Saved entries
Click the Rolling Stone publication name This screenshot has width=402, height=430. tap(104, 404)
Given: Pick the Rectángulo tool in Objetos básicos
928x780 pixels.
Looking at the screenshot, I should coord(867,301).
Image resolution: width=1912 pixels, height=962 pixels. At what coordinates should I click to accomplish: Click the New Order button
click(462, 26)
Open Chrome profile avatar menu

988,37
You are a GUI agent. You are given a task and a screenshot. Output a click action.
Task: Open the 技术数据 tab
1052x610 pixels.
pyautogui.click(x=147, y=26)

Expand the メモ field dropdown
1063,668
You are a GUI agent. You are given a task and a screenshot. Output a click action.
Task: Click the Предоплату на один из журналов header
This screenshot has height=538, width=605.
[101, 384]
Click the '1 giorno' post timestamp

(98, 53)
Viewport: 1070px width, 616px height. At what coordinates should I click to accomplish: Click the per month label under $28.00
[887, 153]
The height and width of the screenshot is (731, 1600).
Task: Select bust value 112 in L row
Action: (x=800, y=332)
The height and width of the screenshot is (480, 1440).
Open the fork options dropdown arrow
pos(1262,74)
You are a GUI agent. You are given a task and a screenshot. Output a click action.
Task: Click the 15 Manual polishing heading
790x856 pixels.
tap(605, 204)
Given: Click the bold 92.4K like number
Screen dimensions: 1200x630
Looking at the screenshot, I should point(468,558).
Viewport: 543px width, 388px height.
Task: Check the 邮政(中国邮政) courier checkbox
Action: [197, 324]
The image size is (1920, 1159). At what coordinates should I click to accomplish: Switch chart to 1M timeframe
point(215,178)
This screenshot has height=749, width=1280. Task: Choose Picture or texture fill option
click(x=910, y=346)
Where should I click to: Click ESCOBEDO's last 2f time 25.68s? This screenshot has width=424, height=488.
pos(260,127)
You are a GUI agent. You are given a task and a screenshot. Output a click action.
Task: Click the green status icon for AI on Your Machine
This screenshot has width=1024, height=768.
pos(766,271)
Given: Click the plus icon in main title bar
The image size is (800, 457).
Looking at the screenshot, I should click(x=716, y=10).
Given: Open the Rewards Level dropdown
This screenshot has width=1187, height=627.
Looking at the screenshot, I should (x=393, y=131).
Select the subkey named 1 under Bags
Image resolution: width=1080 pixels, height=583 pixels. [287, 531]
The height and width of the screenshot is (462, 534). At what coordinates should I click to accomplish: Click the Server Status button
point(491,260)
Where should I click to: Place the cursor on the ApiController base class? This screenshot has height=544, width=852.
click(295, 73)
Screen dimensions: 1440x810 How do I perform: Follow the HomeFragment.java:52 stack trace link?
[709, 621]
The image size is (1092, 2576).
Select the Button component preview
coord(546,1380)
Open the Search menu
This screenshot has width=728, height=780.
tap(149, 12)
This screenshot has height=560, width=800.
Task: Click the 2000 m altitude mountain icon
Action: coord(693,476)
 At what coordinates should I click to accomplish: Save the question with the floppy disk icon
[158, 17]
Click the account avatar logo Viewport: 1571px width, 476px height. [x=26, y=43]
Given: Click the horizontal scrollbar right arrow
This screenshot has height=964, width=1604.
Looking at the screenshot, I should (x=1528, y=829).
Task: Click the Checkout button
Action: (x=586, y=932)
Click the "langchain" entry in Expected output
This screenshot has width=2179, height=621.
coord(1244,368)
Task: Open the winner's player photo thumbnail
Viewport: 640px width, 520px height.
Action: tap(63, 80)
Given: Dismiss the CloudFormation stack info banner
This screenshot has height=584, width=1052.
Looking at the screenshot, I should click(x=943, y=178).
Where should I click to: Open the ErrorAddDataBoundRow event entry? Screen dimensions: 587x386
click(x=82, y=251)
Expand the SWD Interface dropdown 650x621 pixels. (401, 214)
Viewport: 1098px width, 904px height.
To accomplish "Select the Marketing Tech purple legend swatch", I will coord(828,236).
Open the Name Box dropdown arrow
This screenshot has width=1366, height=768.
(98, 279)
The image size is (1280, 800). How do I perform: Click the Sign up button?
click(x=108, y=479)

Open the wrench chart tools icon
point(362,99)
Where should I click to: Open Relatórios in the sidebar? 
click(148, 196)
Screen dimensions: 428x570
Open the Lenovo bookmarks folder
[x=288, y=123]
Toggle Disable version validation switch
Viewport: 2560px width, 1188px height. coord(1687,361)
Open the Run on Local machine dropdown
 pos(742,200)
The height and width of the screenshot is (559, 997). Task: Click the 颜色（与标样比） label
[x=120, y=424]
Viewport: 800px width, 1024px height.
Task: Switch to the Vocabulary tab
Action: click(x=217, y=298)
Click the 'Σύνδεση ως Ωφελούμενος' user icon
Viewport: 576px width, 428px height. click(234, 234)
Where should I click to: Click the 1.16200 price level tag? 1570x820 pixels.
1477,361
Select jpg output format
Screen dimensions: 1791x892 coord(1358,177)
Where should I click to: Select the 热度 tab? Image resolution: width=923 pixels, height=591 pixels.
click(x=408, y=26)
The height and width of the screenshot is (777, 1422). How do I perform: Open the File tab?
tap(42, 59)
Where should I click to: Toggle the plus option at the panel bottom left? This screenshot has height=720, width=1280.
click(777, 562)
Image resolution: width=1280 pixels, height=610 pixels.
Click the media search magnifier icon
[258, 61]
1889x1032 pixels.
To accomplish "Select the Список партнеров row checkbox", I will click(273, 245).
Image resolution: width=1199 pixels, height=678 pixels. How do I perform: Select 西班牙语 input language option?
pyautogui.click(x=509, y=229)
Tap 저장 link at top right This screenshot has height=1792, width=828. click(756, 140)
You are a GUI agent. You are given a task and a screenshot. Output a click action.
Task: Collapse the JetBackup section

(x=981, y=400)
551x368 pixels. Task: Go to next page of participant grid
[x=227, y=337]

### About this task:
Only the lines above starting at the line that holds "Select jpg output format" and ending at the line that holds "1889x1032 pixels." are to be repeated, exactly and in full.

### Result below:
Select jpg output format
Screen dimensions: 1791x892 coord(1358,177)
Where should I click to: Select the 热度 tab? Image resolution: width=923 pixels, height=591 pixels.
click(x=408, y=26)
The height and width of the screenshot is (777, 1422). How do I perform: Open the File tab?
tap(42, 59)
Where should I click to: Toggle the plus option at the panel bottom left? This screenshot has height=720, width=1280.
click(777, 562)
Image resolution: width=1280 pixels, height=610 pixels.
Click the media search magnifier icon
[258, 61]
1889x1032 pixels.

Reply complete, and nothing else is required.